Most of our patients with thyroid cancer have non-medullary histological subtypes (mainly papillary or follicular carcinomas), with approximately 9% having a family history. Apart from the few that occur as components of the aforementioned syndromes, the majority are non-syndromic, and their genetics have yet to be determined. We discuss the clinical characteristics of non-syndromic FNMTC below, and then focus on the susceptibility genes described to date.

FNMTC, which accounts for 3.2%–6.2% of all thyroid cancers, was first recognised as a disease in its own right over ten years ago.5 However, with the high prevalence and incidence of thyroid cancer in the general population (15.8 new cases/100,000 population/year are diagnosed13), we have to ask whether the presence of two or more cases of non-medullary thyroid cancer in the same family might not simply be down to chance. After a complex statistical analysis, Charkes14 concluded that around 62% of families with two cases may be phenocopies (two sporadic cases associated by chance). However, if there are three affected members, there is a 96% likelihood that it really is hereditary.

FNMTC has been found to have ADI, with variable expressivity and incomplete penetrance. The majority of FNMTC are papillary carcinomas (90%), followed by follicular carcinomas, as in sporadic non-medullary carcinomas. Different histological variants can coexist within the same family. In terms of somatic molecular alterations, when comparing thyroidectomy/fine needle aspiration biopsy (FNAB) samples from patients with FNMTC to those from DTC patients with no family history, no significant differences were found in terms of frequency or type of somatic mutations, with presence of the BRAF Val600Glu mutation, mutations in NRAS or RET/PTC rearrangements in very similar percentages.6 This supports the theory of germline mutations causing the disease, without somatic mutations playing a crucial role in tumourigenesis.

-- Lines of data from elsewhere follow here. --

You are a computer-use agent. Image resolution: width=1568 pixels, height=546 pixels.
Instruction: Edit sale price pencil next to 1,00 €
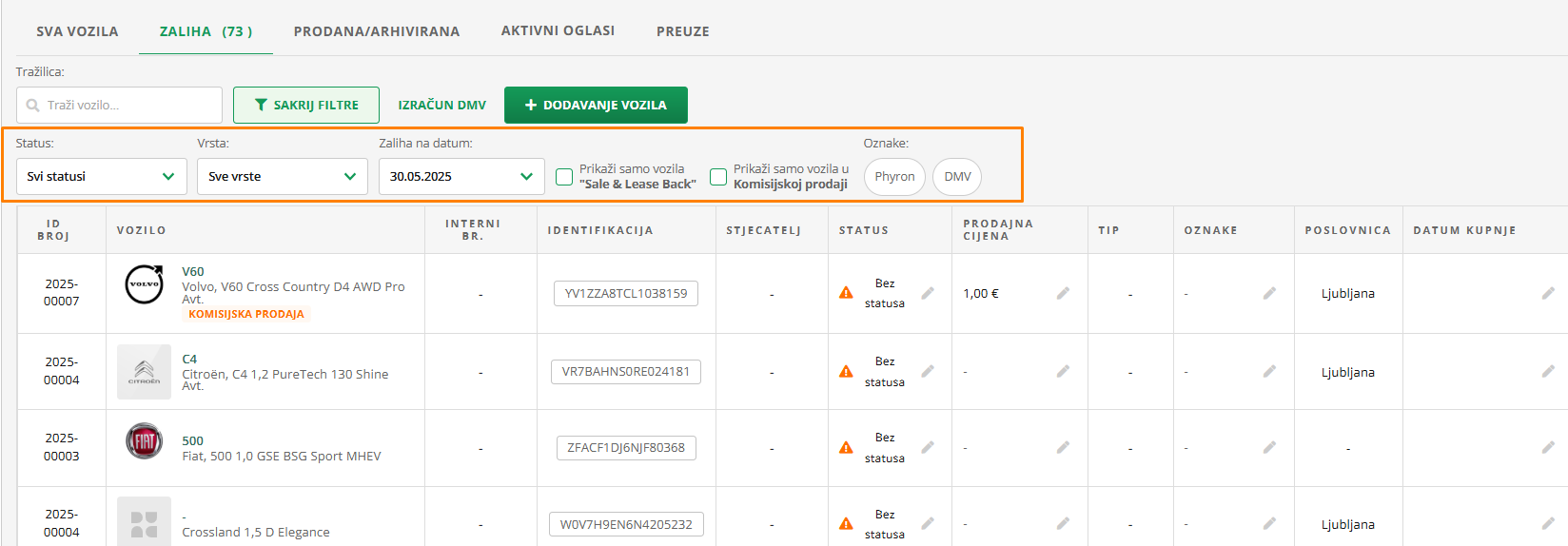(1063, 293)
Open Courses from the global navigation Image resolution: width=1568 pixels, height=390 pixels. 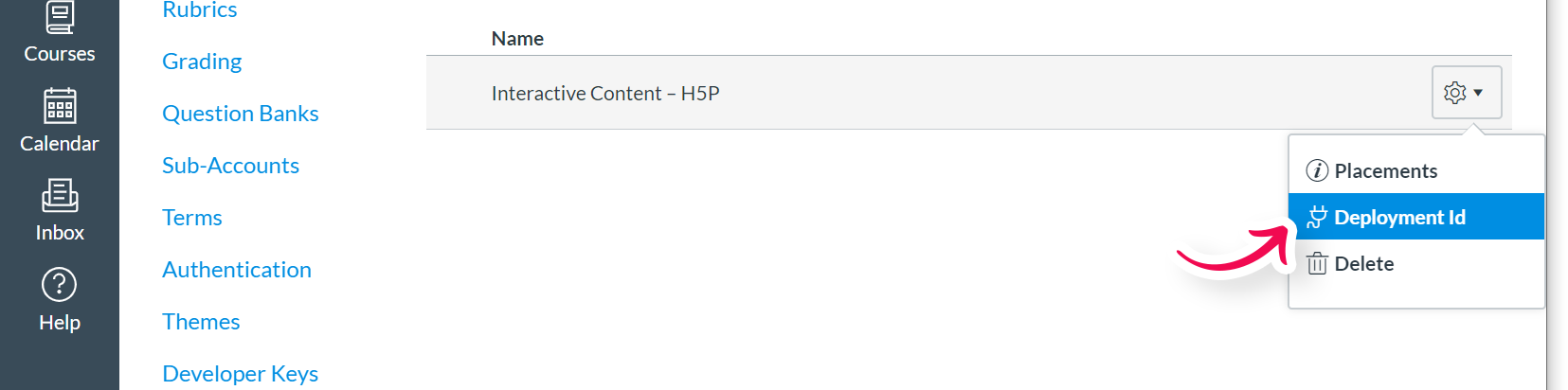[x=60, y=33]
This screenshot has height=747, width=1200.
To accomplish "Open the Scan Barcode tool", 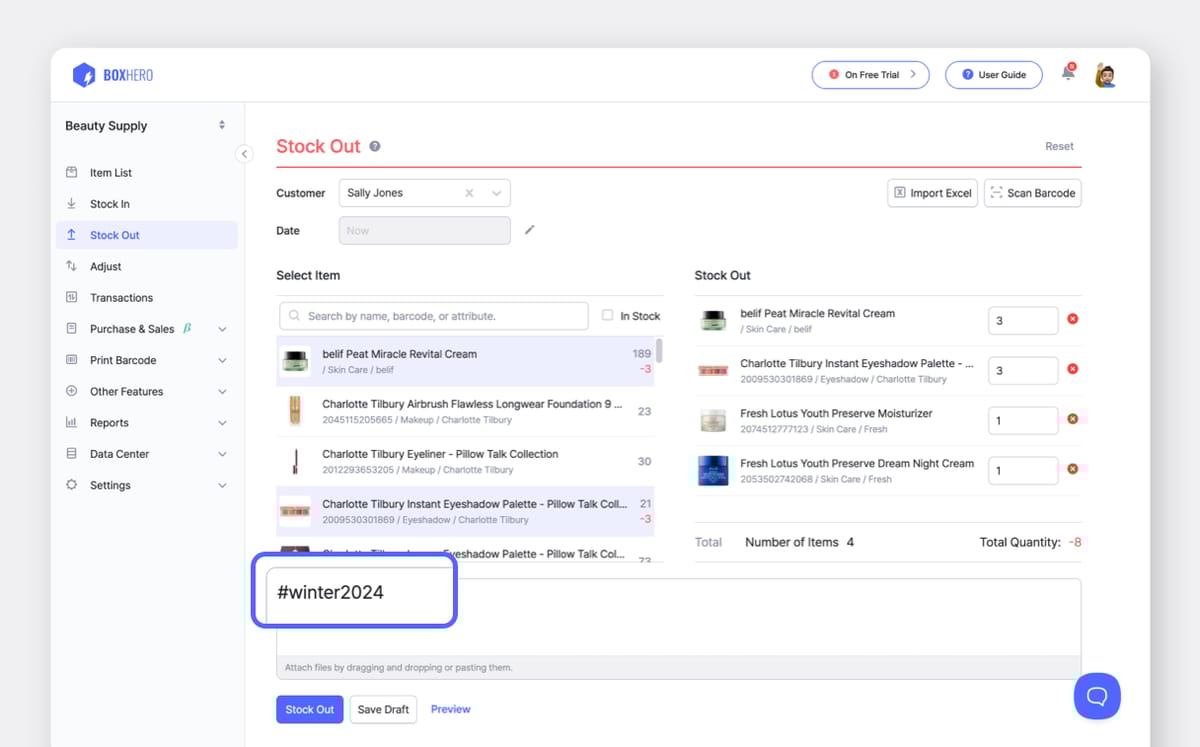I will (x=1032, y=192).
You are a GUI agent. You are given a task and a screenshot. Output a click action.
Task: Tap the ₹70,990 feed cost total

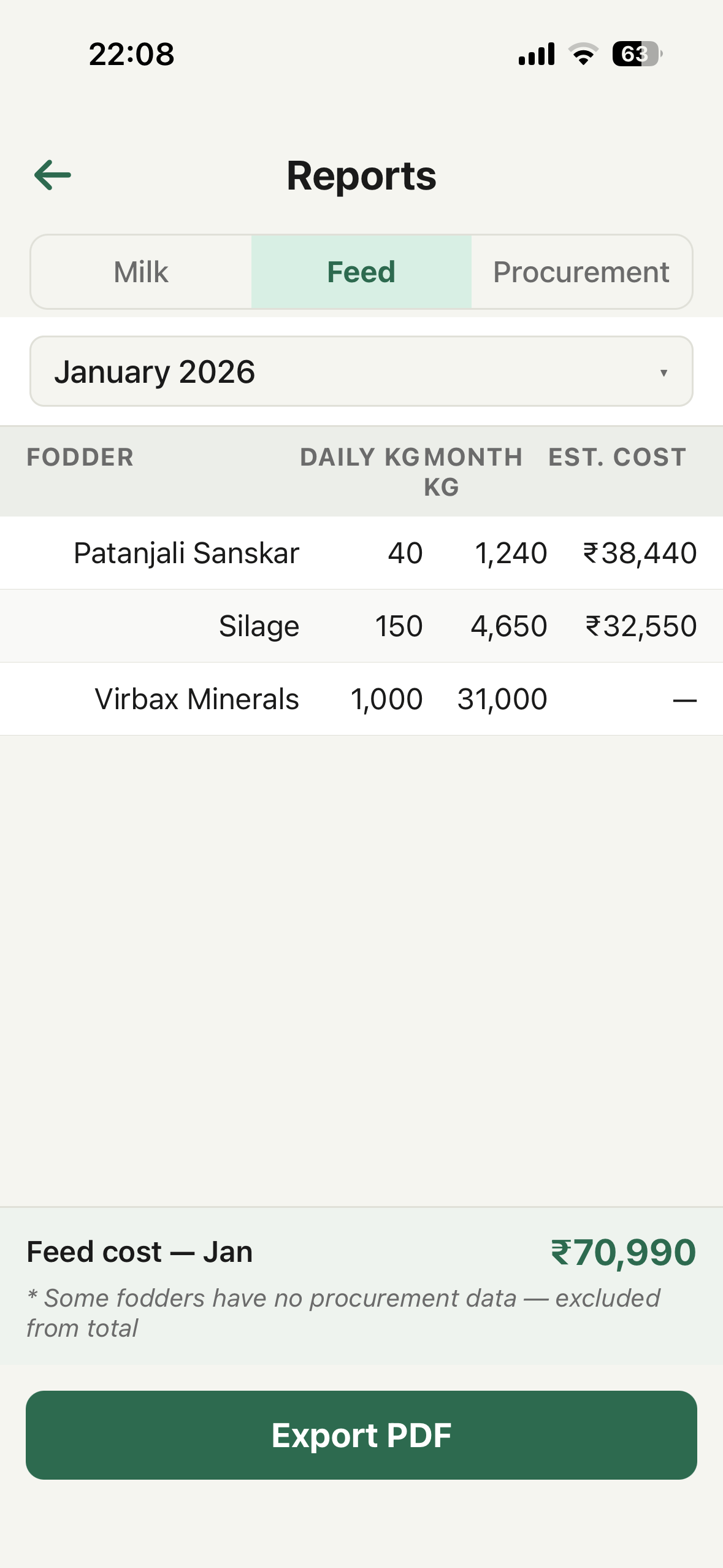[623, 1252]
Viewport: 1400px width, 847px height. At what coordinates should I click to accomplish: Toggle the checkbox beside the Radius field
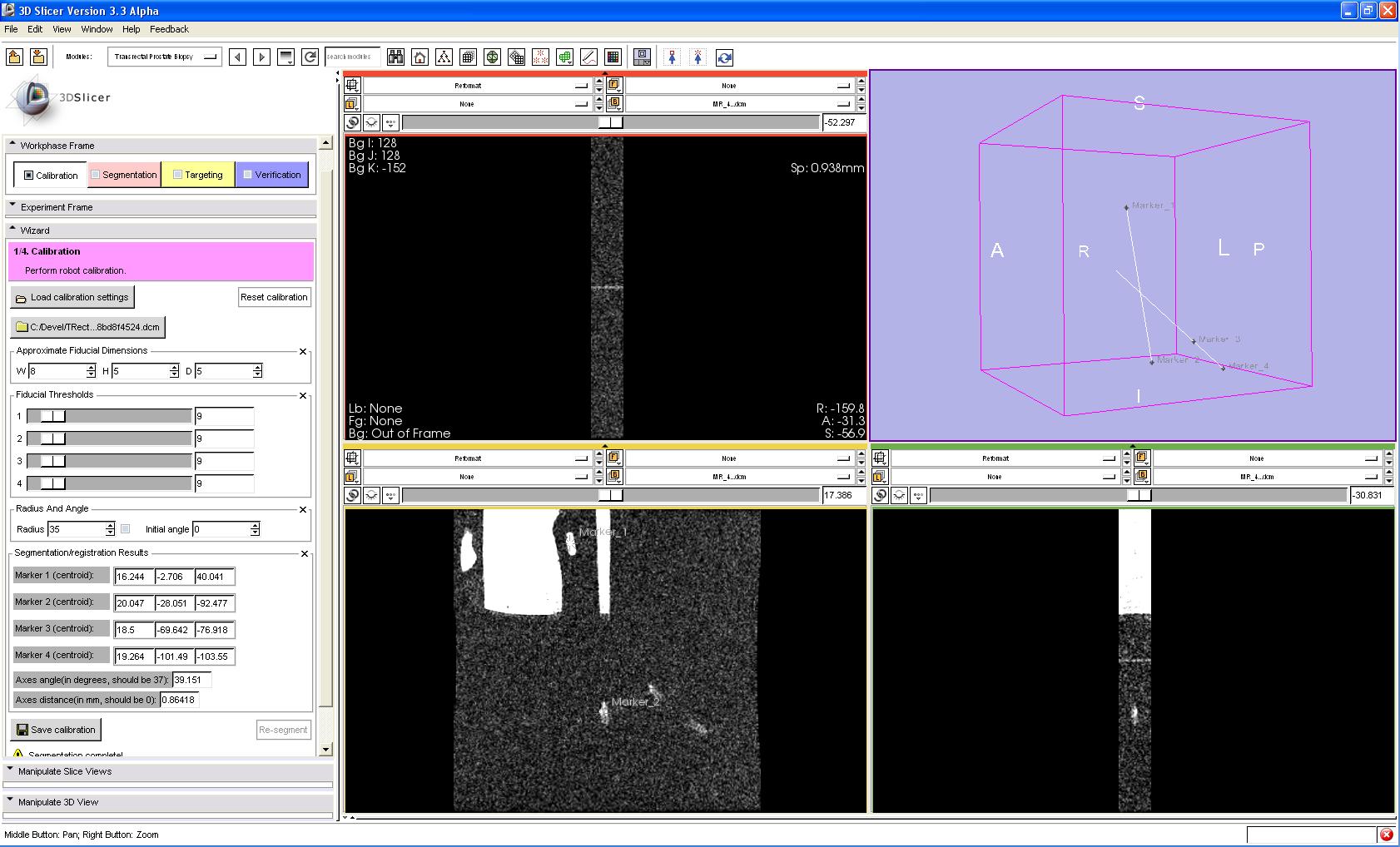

Overall, the clinical characteristics are similar, with a female predominance in some studies (2−3:1 ratio). As differential features, age at diagnosis tends to be younger in FNMTC, at around 43 years compared to 48 in sporadic DTC.6 Recent studies even suggest that the second generation of FNMTC sufferers may show a “phenomenon of anticipation”, with diagnosis at a younger age and more aggressive disease than in the previous generation, although we cannot rule out that it may be partly due to earlier detection in these people because of their family history. There would also be a higher proportion of affected males.15,16

A 2015 meta-analysis that included 12 studies with fairly disparate results also described the cancer as being more aggressive in FNMTC.17 The authors found more lymphadenopathy and extrathyroid spread, a higher rate of multifocality and recurrence, and shorter progression-free survival, especially in the studies which included families with at least three affected members; the differences in families with only two affected members were less clear. Along the same lines, Ya-Bing Zhang et al.18 described greater aggressiveness in families with three or more members with FNMTC, suggesting that studies should perhaps focus on these families with a larger number of affected patients.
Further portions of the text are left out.